TEXTO →
----

Enquanto o sol caía, partimos para POND – palco Pitchfork - onde os australianos trouxeram a casa abaixo, num
sentido completamente diferente. Foi um concerto cheio de pujança e de riffs alucinantes de guitarra, no seu
estilo tão próprio de rock psicadélico
(e mais uma vez, ácidos.). Nick Allbrook
é uma das pessoas mais peculiares, tanto fisicamente, como pela sua voz ou
comportamento - aparece com a cara pintada de branco e com um ar alucinado,
pronto para nos dar o melhor concerto de sempre. Esteve lá perto. Adorei
honestamente este concerto e o único ponto decepcionante foi mesmo a duração –
apenas 50 minutos de concerto, que nos pareceram 10. Ficámos tão perplexos pela
curta duração que ainda ficámos uns bons cinco minutos em frente ao palco incrédulos
a olhar uns para os outros e a perguntarmo-nos como é que algo bateria aquele
concerto.
Pond - Whatever Happened to the Million Head Collide
Eventualmente lá começámos a andar, ainda contrariados,
para a ponta oposta do recinto onde dentro de cinco minutos começava o concerto
de Warpaint, no palco Heineken.
A assistência não era excessiva e isto notava-se por
estarem a tocar no maior palco do recinto e haver um espaço tão grande para
preencher – que ficou mesmo por preencher. Mas as meninas deram um concerto
sólido e com os seus cabelos das várias cores do arco-íris, encantaram quem lá
esteve. A música de que mais gostei foi mesmo ‘Love is to die’ por espelhar tão bem aquele momento. Bom concerto
sem dúvida, mas ainda há ali espaço para crescer e para, principalmente, se
habituarem aos grandes palcos e grandes audiências, para se abrirem um pouco
mais.
Fui obrigada a perder o final do concerto pois tive
que correr para Neutral Milk Hotel no
ATP. É verdade que este palco é bem
mais pequeno e o espaço para o público muito mais reduzido, mas o recinto
estava completamente atolado de pessoas que esperavam ansiosamente os NMH, que não desiludiram. Este é um
estilo muito particular de música folk que não tem necessariamente que ver com
as grandes guitarradas eléctricas e a distorção ou os sintetizadores. Este é um
género musical que tem tudo a ver com amor e com a energia positiva mais forte
que consigamos imaginar. É uma boa banda para ouvir em casa, mas é
definitivamente uma óptima banda para ver ao vivo. Sente-se aqui a voz da
experiência no contacto com o público, envolvendo-o no concerto e fazendo-o
sentir importante, num constante dar e receber entre os músicos e a audiência.
Deram tudo neste concerto, não deixaram nada por dizer e a atmosfera era de
alegria.

----

BLOCO DE DADOS →
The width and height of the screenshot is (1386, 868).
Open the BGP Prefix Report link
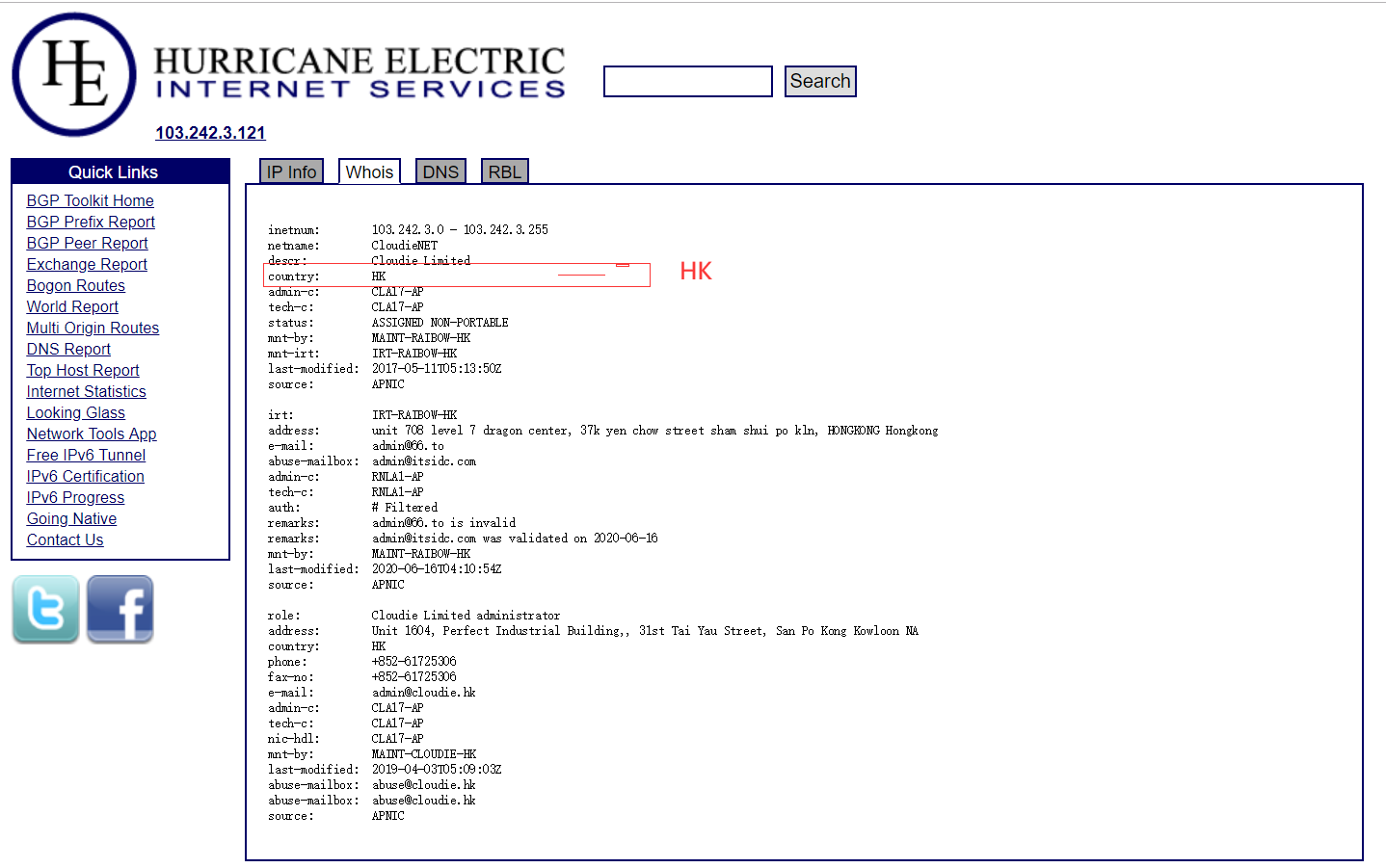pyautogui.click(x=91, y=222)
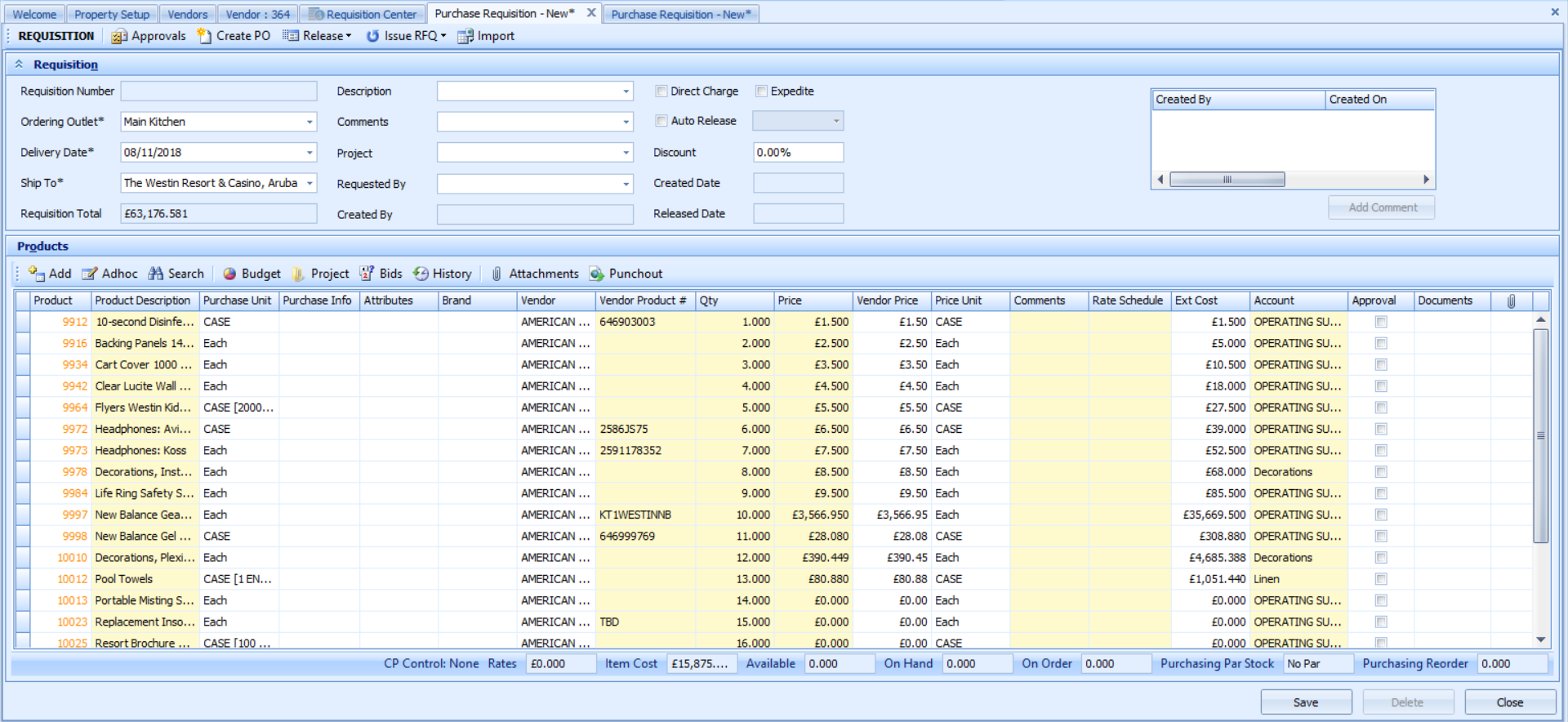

----

OBJETIVOS →
- a) Reproduza o texto sobre os concertos, começando em "Fui obrigada a" e terminando em "e a audiência.".
- b) Dê seguimento ao texto sobre os concertos a partir do ponto em que termina.
A listagem não tem qualquer papel aqui.

RESPOSTAS DADAS →
- a)
Fui obrigada a perder o final do concerto pois tive
que correr para Neutral Milk Hotel no
ATP. É verdade que este palco é bem
mais pequeno e o espaço para o público muito mais reduzido, mas o recinto
estava completamente atolado de pessoas que esperavam ansiosamente os NMH, que não desiludiram. Este é um
estilo muito particular de música folk que não tem necessariamente que ver com
as grandes guitarradas eléctricas e a distorção ou os sintetizadores. Este é um
género musical que tem tudo a ver com amor e com a energia positiva mais forte
que consigamos imaginar. É uma boa banda para ouvir em casa, mas é
definitivamente uma óptima banda para ver ao vivo. Sente-se aqui a voz da
experiência no contacto com o público, envolvendo-o no concerto e fazendo-o
sentir importante, num constante dar e receber entre os músicos e a audiência.

- b)
Foi aqui que me despedi dos ingleses, já que eles não
queriam ver QOTSA ou Arcade Fire. Peguei na minha mochila – ainda ligeiramente
húmida – e corri como uma menina pequenina e com a maior felicidade do mundo
para ir ver Josh Homme ao palco Heineken que, desta vez, estava
completamente cheio de pessoas.
O que tenho a dizer deste concerto: o John Homme é um grande músico, sem dúvida.
Aliás, um grande artista - não se prende apenas com a música mas também com
tudo o que a mesma envolve, design
dos álbuns, criação das performances,
etc. Mas é muito difícil uma GRANDE banda como esta não cair um pouco na
rotina. O concerto foi muito bom por um lado, mas muito previsível por outro - deram-nos
um ‘pack pré feito de QOTSA pronto para
ser distribuído a qualquer público do mundo, exactamente da mesma forma’ o
que me desiludiu um pouco. No entanto, claro, foi um grande espectáculo cheio
de ‘Fuck’s, riffs de guitarra, solos de bateria e mosh pits, que poucas bandas nos podem entregar da mesma forma. Se
há palavra que os descreva é sem dúvida ‘Badasses’
e isso ninguém lhes tira. Intercalaram as músicas do novo álbum com clássicos
como ‘No One Knows’, ‘Burn the Witch’, ‘Sick Sick Sick’ e ‘Go With
the Flow’, mostrando-se sempre muito unapologetic.
Queens of the Stone Age - No One Knows, live at Primvara Sound 2014
No momento em que o concerto acaba gera-se a confusão
total na luta pelo palco dos Arcade Fire
– o Sony, gémeo e oposto do Heineken.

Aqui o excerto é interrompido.